Corrosion may be defined as an electrochemical reaction of a material with the environment resulting in a progressive degradation of the material.
During the corrosion process in the anodic area, metal is lost and positive ions are generated. The released electrons travel through the metal from the anodic area to the cathodic area where they react with the environment and form negative ions. The negative ions react with positive metal ions and form corrosive products – metal oxides.
Corrosion is by far the most common cause of damage to reinforced concrete and steel structures.
As a result of corrosion, the metal loses its mass, which in turn leads to the collapse of structures, perforation of pipelines or tanks, loss of fluids, and, generally, causes great economic and ecological damage.
SHORTER LIFE SPAN OF STRUCTURES
What most often happens in practice is that metal structures or metal elements of structures are simultaneously at risk due to the interaction of negative factors. These may be microorganisms, chemicals, stray currents from rail traffic and other forms of DC interference, AC interference, contact with a metal of a different potential, etc.
Reinforced concrete structures are particularly at risk due to the contamination with chloride ions and carbon dioxide from the atmosphere.
Each factor most certainly causes corrosion and a shorter life span of structures.
By implementing cathodic protection, it is possible to completely stop corrosion and prolong the life of structures for several decades.
EXAMPLES OF CORROSION MECHANISMS ON PIPELINES
CORROSION CAUSED BY “THE AERATION CELL“
If a pipeline extends through various types of soil, with different oxygen concentrations, a voltage gradient occurs. The voltage gradient causes corrosion through the soil. A typical example is a pipeline located in a mixed soil such as clay interspersed with layers of sand.
CORROSION CAUSED BY “THE MACRO CELL“
When two different metals are galvanically connected while there is a difference in their potential, e.g., the connection of a steel buried pipeline and a grounding unit is called “the macro cell”. Depending on the potential of the metal, the grounding unit may act as a cathode while the pipeline may act as an anode. The consequence of this phenomenon is the removal of metal ions from the pipe, i.e., the perforation of the pipeline.
CORROSION CAUSED BY STRAY CURRENTS – DC INTERFERENCE
Stray currents occur as a result of the installation of rail traffic on the direct current, such as trams. Part of the current flow from the rails goes into the ground and enters the pipeline. This further leads to very intensive corrosion in the places where the current leaves the pipeline. One ampere decomposes 9.13 kg of steel per year, while the intensity of stray currents may amount to tens of amperes.
CORROSION CAUSED BY AC INTERFERENCE – INDUCTION
An alternating voltage is induced on the pipelines that are in the electromagnetic field of the AC conductor. In the places where insulation is defective, the electrical circuit closes with the earth and loss of metal and perforation occur.

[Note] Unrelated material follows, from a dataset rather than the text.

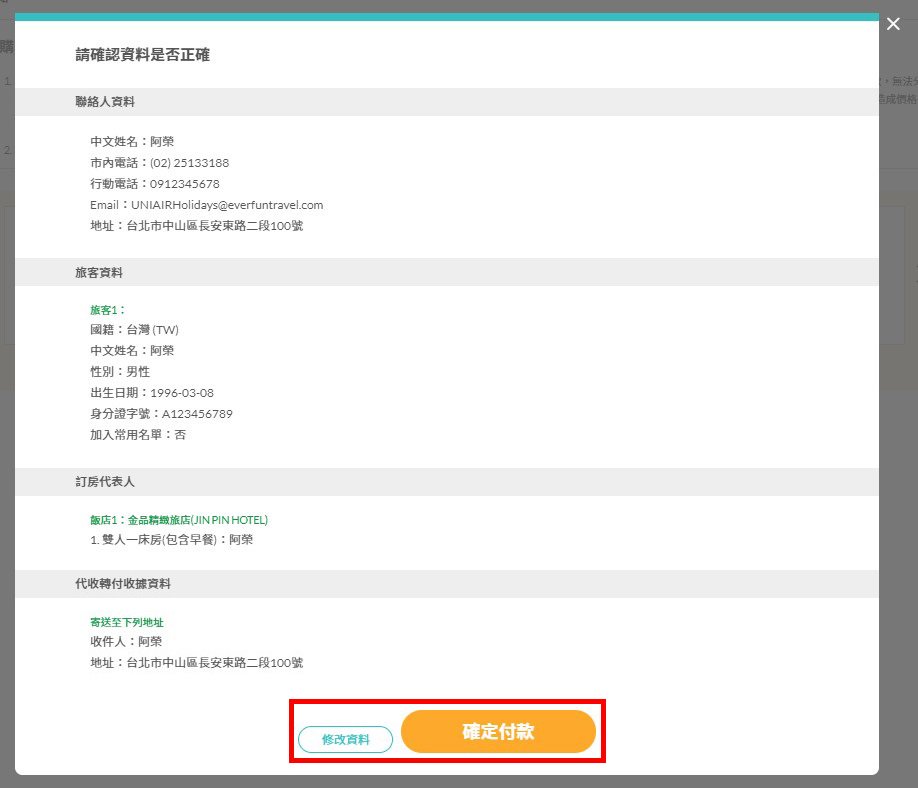Click the orange 確定付款 button

498,732
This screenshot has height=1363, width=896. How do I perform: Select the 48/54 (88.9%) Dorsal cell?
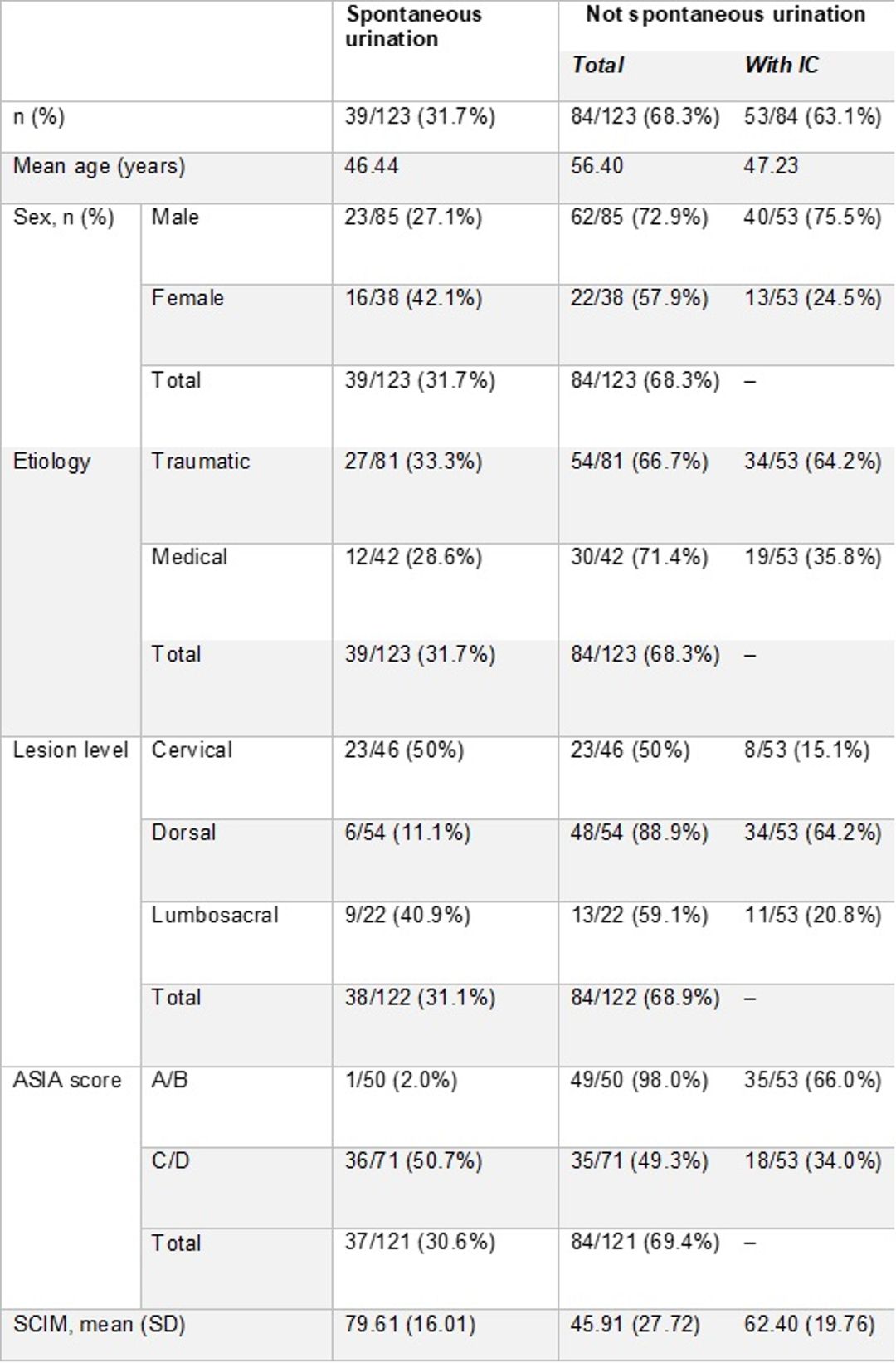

Na mestima defekta izolacije zatvara se strujni krug sa zemljom i dolazi do gubitka metala i perforacije.
CORROSION OF REINFORCED CONCRETE STRUCTURES
The most common but not the only causes of corrosion of reinforcements in concrete are:
♦ Contamination of concrete with chloride ions (Cl-). The causes of corrosion are the presence of chloride ions due to the sprinkling of roads, bridges and tunnels with salt, and the presence of chloride ions in the surrounding natural environment (saline soils, proximity of sea, seawater). Chloride ions destroy the protective oxide layer of the reinforcement, which may lead to corrosion.
♦ Contamination of concrete with carbon dioxide (CO2). Carbon dioxide from the atmosphere reacts with calcium hydroxide (Ca (OH)2 + CO2 = CaCO3 + H2O), a product of the hydration of cement in a cement paste. The reaction produces calcium carbonate. This reduces the alkalinity of the concrete to a level where the cement paste no longer provides a passive environment for the embedded steel. This happens when the pH of the concrete drops to approximately 8.6. It is then considered that the steel reinforcement is subject to corrosion.
The factors that cause corrosion of the reinforcement in concrete cannot be eliminated but the implementation of the cathodic protection can stop corrosion both on new and existing concrete structures.
Concrete is a porous material and absorbs aggressive substances from the environment. The presence of water, carbon dioxide, sulphate and chloride and other aggressive substances leads to corrosion of the reinforcement. The consequence is the creation of anode areas on the reinforcement, where corrosion occurs and corrosion products are created on the surface of the reinforcement. The increase in the volume of corrosion products (rust) leads to stress in the concrete, which results in the cracking of the concrete. The reinforcement is left without a protective concrete layer and corrosion continues.